Tumor invasion and metastasis are the important prognostic factors of gastric cancer, their related molecular mechanisms are the hotspots in both clinical and basic research. The preliminary results of our team revealed that the expression of metastatic associated 1 family member 2, MTA2, was related with the depth and lymph node status of gastric cancer, MTA2 knockdown might inibit the migration and invasion ability of gastric cancer cell lines SGC-7901 and AGS, concomitant with the downregulation of tumor invasion-related genes such as CD24, indicating that MTA2 might involve in the invasion and metastasis of gastric cancer. The aim of this study is to investigate the precise molecular mechanisms of MTA2 on the invasion and metastasis of gastric cancer, and its transcriptional regulation mechanism, so as to provide preclinical data in exploring the potential interventional targets in MTA2 related pathways. In detailed working schedule includes: (1) changing the MTA2 gene expression status in gastric cancer cell lines by knock-down or knock-in techniques, and observe the consequent changes of cellular biological behaviors;(2) the results of gene expression chip on the MTA2 knock-down cell line indicated that CD24 is the downstream gene of MTA2. In this study, the role of CD24 in MTA2 related gastric cancer cell invasion and metastasis will be investigated,and the transcriptional regulation of CD24 by MTA2 will also be explored;(3) the mechanism of transcriptional regulation of MTA2 in gastric cancer cells will be investigated by luciferase-report gene assay and ChIP technique, the relationship between targeted transcriptional factors and MTA2 will be further investigated in clinical specimens.

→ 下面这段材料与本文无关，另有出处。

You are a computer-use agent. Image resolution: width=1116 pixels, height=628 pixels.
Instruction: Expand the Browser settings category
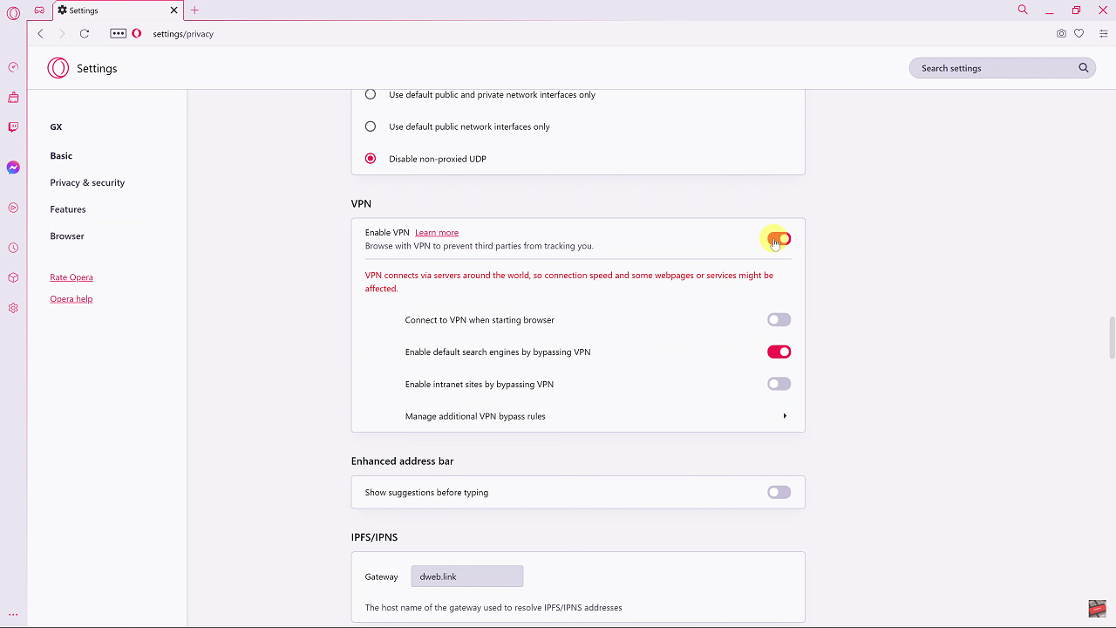pos(67,236)
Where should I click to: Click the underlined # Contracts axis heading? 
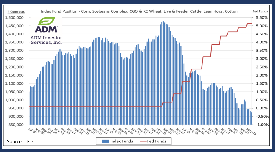tap(16, 12)
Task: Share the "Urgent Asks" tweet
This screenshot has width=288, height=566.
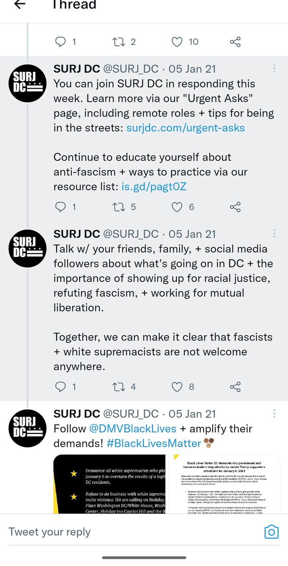Action: tap(235, 207)
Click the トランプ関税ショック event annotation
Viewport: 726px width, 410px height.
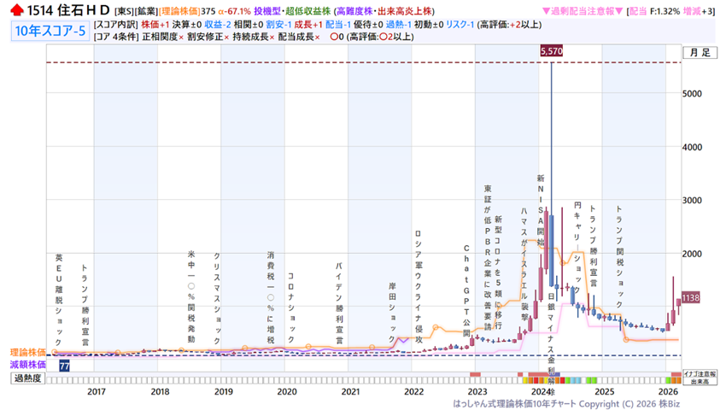click(x=620, y=249)
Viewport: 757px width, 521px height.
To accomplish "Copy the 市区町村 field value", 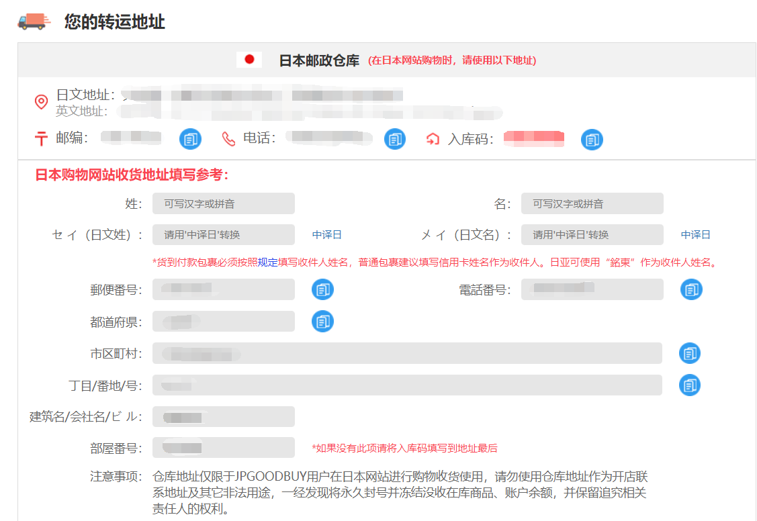I will (x=689, y=353).
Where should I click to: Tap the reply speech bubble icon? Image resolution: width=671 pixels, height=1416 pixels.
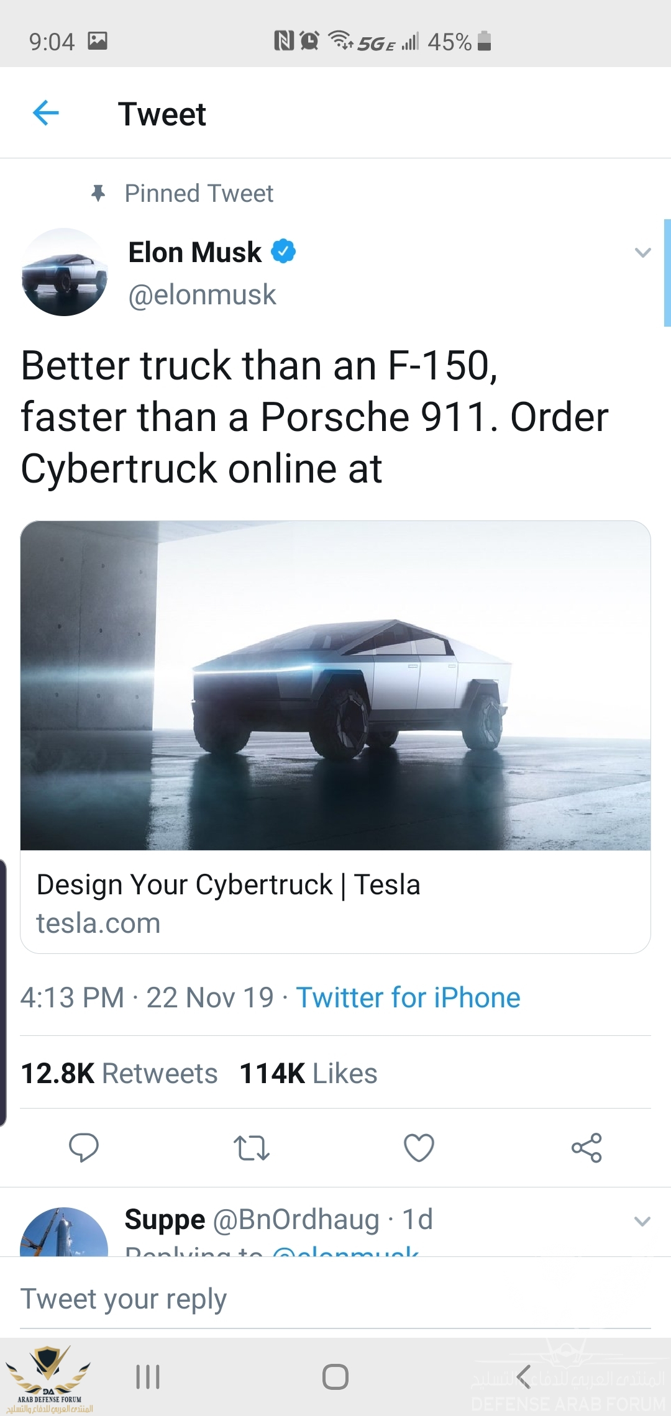pos(84,1147)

本课题从组织、细胞、分子三个层次，系统地研究了转移相关基因2（metastasis associated 1 family member 2，MTA2）在胃癌中的生物学功能，及其上下游调控机制。结果显示，下调MTA2基因表达（shRNA转染）可明显抑制胃癌细胞SGC-7901及AGS软琼脂克隆形成、划痕愈合、迁移及侵袭能力，上调MTA2基因表达（MTA2表达质粒）则增强胃癌细胞BGC-823及MKN28克隆形成能力。体内试验中，下调MTA2明显抑制SGC-7901胃癌细胞皮下成瘤及肺转移能力，反之，上调MTA2显著增强BGC-823胃癌细胞皮下移植瘤及肺转移灶生长能力。 通过表达基因芯片分析MTA2上调及下调后BGC-823及SGC-7901胃癌细胞内差异表达基因，显示12个基因为两组数据共有且具有显著倍率改变。IL-11表达倍率在SGC-7901/shMTA2细胞中为0.2631（P=0.0054），在BGC-823/MTA2细胞中为7.3145（P=7.74e-06）。外源性给予重组人IL-11可恢复SGC-7901/shMTA2细胞体外克隆形成能力（克隆形成数：SGC-7901/shMTA2/rhIL-11比SGC-7901/shMTA2/PBS：25.6 ± 1.5比20.0 ± 2.3，P=0.015）。显示IL-11是MTA2调控胃癌细胞生长的下游效应分子。 进一步分析MTA2在胃癌中表达的转录调控机制。发现MTA2启动子关键调控区域位于其转录起始密码子上游-482bp至-323bp处。转录因子Sp1与MTA2在胃癌中表达呈正相关，上调Sp1表达可增强MTA2启动子转录活性，但下调Sp1未见MTA2表达抑制。在MTA2启动子关键转录调控区域发现转录因子TFAp2A结合位点。下调SGC-7901及MKN45胃癌细胞中转录因子TFAp2A（shRNA转染）可显著抑制MTA2表达及其启动子转录活性，并明显抑制SGC-7901及MKN45胃癌细胞克隆形成能力及IL-11 mRNA表达。组蛋白去乙酰化酶抑制剂SAHA可下调TFAp2A、MTA2及IL-11表达，并下调MTA2启动子转录活性。以上结果显示，胃癌中存在TFAp2A/MTA2/IL-11通路，参与调控胃癌细胞生长。MTA2表达还与细胞组蛋白乙酰化水平相关。